The screen fades to black and rather amusingly Norman Greenbaum’s jolly ‘Spirit In The Sky’ plays as the end credits roll and we’re left to contemplate what the heck just happened.
Those Deaths
For a movie called Life, there’s actually not a lot of it. The movie certainly delivered on gory and gruesome deaths.
With him promoting the movie in interviews and his face plastered on the posters, you’d be astonished to learn that Ryan Reynolds is Calvin’s first casualty. Entering the Deadpool star’s mouth and killing him from the inside.
Next to go was the station’s Russian commander Ekaterina who Calvin effectively drowns to death in her own spacesuit by breaking her suit’s coolant system during a space walk to fix the antenna.

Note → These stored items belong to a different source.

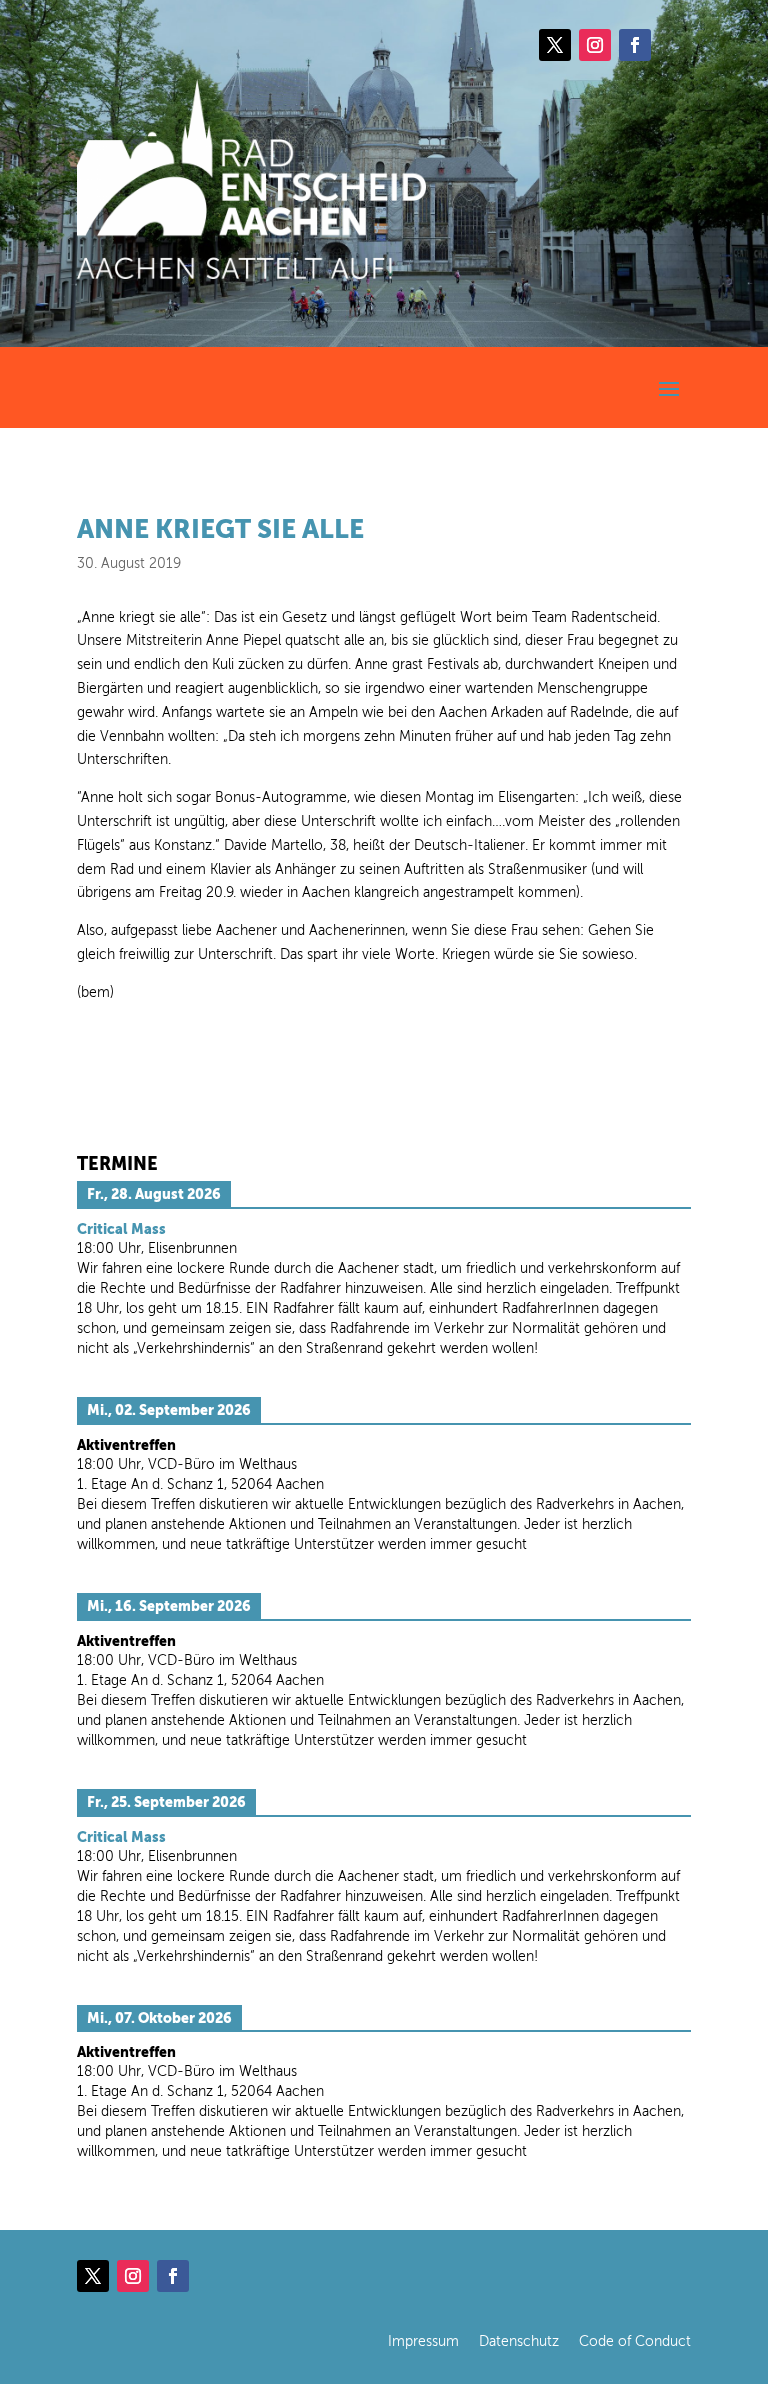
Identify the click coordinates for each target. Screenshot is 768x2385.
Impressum (423, 2341)
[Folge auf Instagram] (595, 45)
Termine (117, 1163)
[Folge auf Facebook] (635, 45)
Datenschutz (519, 2341)
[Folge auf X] (555, 45)
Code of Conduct (635, 2341)
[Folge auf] (675, 45)
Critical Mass (121, 1229)
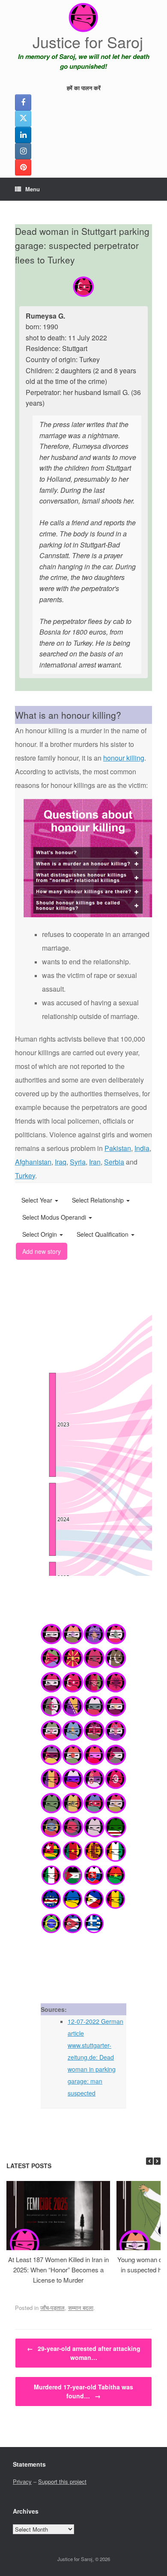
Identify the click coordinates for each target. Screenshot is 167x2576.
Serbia (114, 1162)
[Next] (157, 2161)
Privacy (22, 2481)
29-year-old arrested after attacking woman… (83, 2353)
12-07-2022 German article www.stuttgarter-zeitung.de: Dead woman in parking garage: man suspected (95, 2057)
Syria (78, 1162)
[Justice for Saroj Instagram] (23, 151)
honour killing (123, 758)
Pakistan (117, 1148)
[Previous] (149, 2161)
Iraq (60, 1162)
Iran (95, 1162)
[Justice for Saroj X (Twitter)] (23, 119)
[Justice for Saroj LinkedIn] (23, 135)
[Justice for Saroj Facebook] (23, 102)
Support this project (62, 2481)
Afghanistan (33, 1162)
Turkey (25, 1175)
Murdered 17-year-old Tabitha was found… (83, 2391)
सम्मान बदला (80, 2308)
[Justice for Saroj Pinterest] (23, 167)
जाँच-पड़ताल (52, 2308)
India (141, 1148)
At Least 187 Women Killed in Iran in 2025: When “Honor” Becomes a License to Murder (58, 2269)
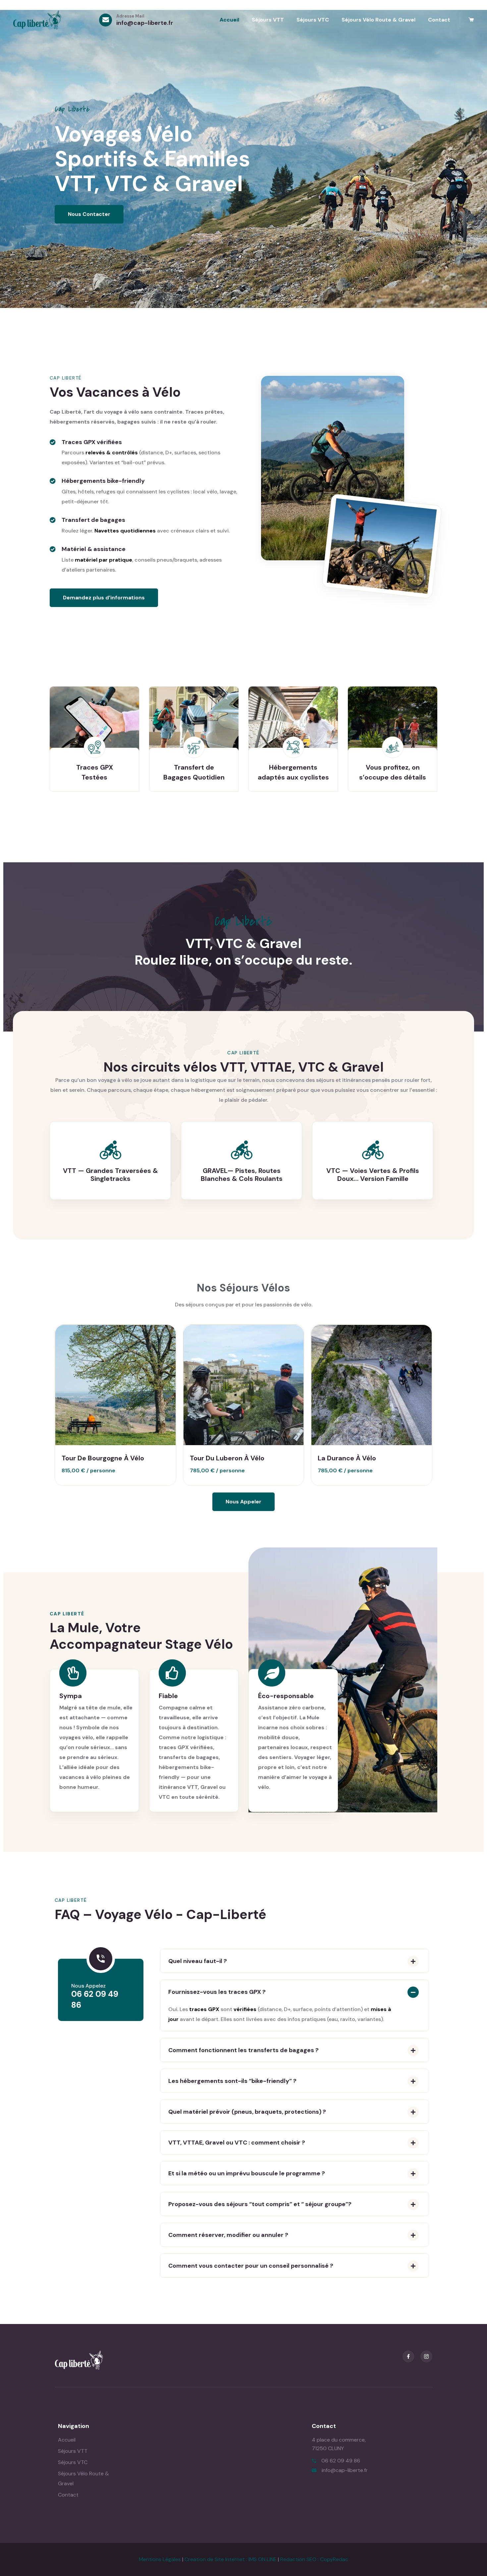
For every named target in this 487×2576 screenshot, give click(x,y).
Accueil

The trailers may lead you to believe that Ariyon Bakare’s Hugh is the first to go after getting his hand crushed by the alien in a particularly teeth-clenching scene. However, Calvin has a different plan for Hugh’s demise and that involves sucking the life out of him.
Life‘s deaths are pretty harrowing and made me thank my lucky stars that I was never all that good at science, instead deciding to pursue writing and media over an astronomical career. You’ll never get me, Calvin! Well, until you reach Earth that is.
The Alien

The trailers cleverly didn’t give much away about Life‘s extraterrestrial villain. For the most part, Calvin, the name given to the multi-called organism by American school children, did his job. It was genuinely terrifying.

As the movie progresses, Calvin grows stronger, smarter and scarier. He may have resembled a walking wonton through the brief glimpse that we see of him in the trailer, but he rapidly evolves into this large octopus-venus fly trap hybrid. Tentacles – Not. My. Thing. I was on the edge of my seat, watching between my fingers every time one of his legs whipped into view.
With non-stop action, terrific acting, eerie music and stunning cinematography, Life deserved so much more success. Yes, it had its share of predictability and convenient escapes for David and Miranda who just had to keep opening hatches to check, but it had all the right elements to have had a chance to do better. It’s just a shame, but not a surprise that it drew so many Alien comparisons which many seized on to negatively criticise it.